A burglar wearing a pillow case over his head assaulted an elderly man as he tried to raid his Northumberland home.
Drug addict David Thompson had crept into the house through an unlocked door and was helping himself to jewellery and antiques in the 71-year-old's bedroom when he was rumbled by the victim's son.
Newcastle Crown Court heard that Thompson quickly turned aggressive and made threats as the two men tried to prevent him from leaving the scene before he shoved the pensioner against a wall and poked him in the face.
However, the 33-year-old thief's escape was thwarted as the police arrived, having been called by the victim's wife.
Thompson, who was on bail for trying to burgle another home a few weeks earlier, is now starting an 877-day jail sentence after he admitted burglary, attempted burglary, assault by beating and criminal damage.
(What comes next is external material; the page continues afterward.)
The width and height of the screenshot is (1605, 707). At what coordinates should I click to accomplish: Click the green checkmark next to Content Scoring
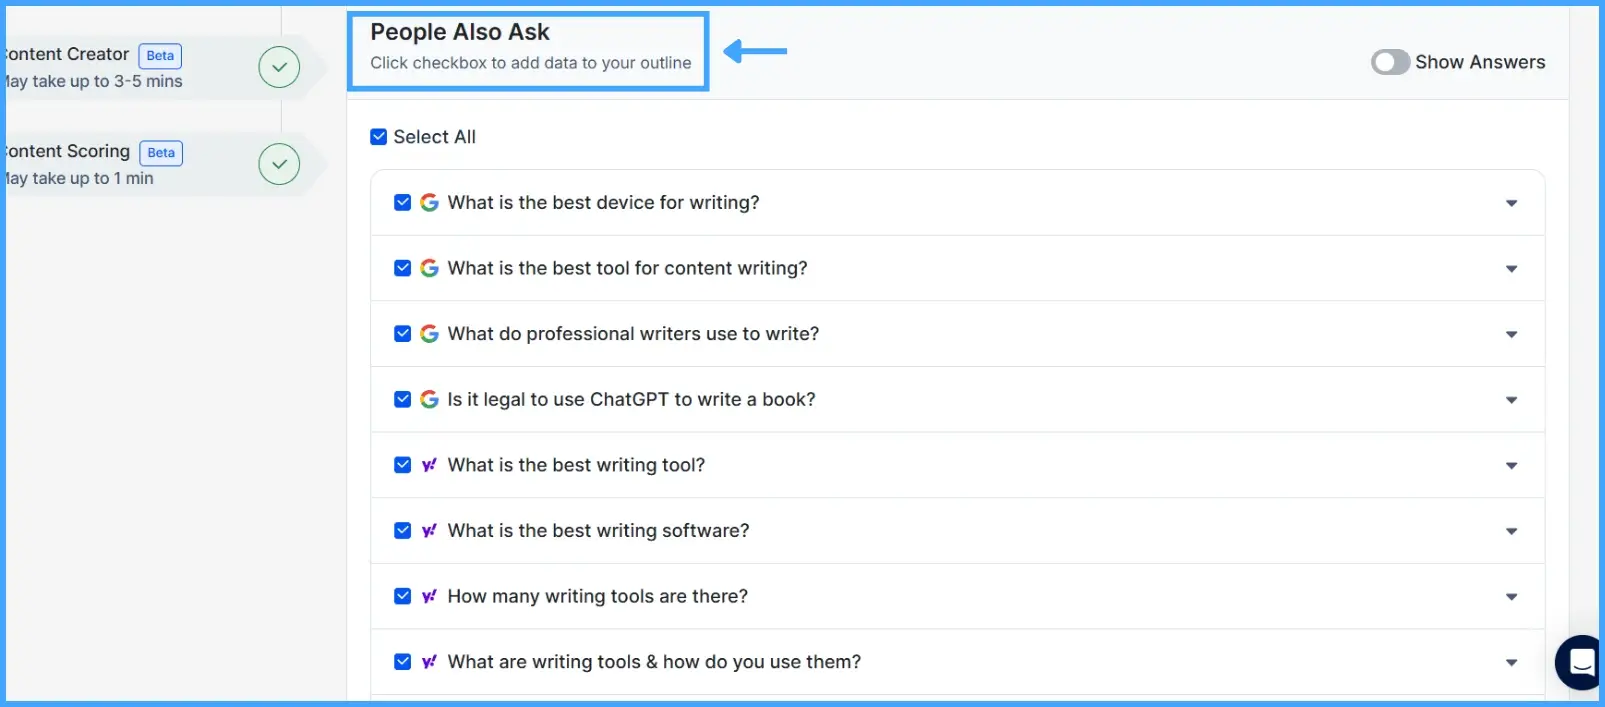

Emma Dowling, prosecuting, said Thompson was first caught trying to break into a house in Blyth at around 12.30pm on Christmas Day last year while the occupants were visiting their grandchildren.
On that occasion, he was spotted by a friend of the victims as he attempted to smash a patio door with a shovel.
Ms Dowling said: "The witness approached the defendant and contacted the police. There's a video, four minutes in length, where the witness is robustly challenging him but the defendant is unwilling to leave.
"He is ultimately arrested."
While in the police station, the thief also damaged a mattress in his cell.
The court was told that Thompson, of Coomassie Road, Blyth, later admitted the offence and was awaiting sentence when he struck again at another property in the Northumberland town.
On the afternoon of February 3 this year, Thompson sneaked into the home of the pensioner, his wife and their son and headed straight for a bedroom.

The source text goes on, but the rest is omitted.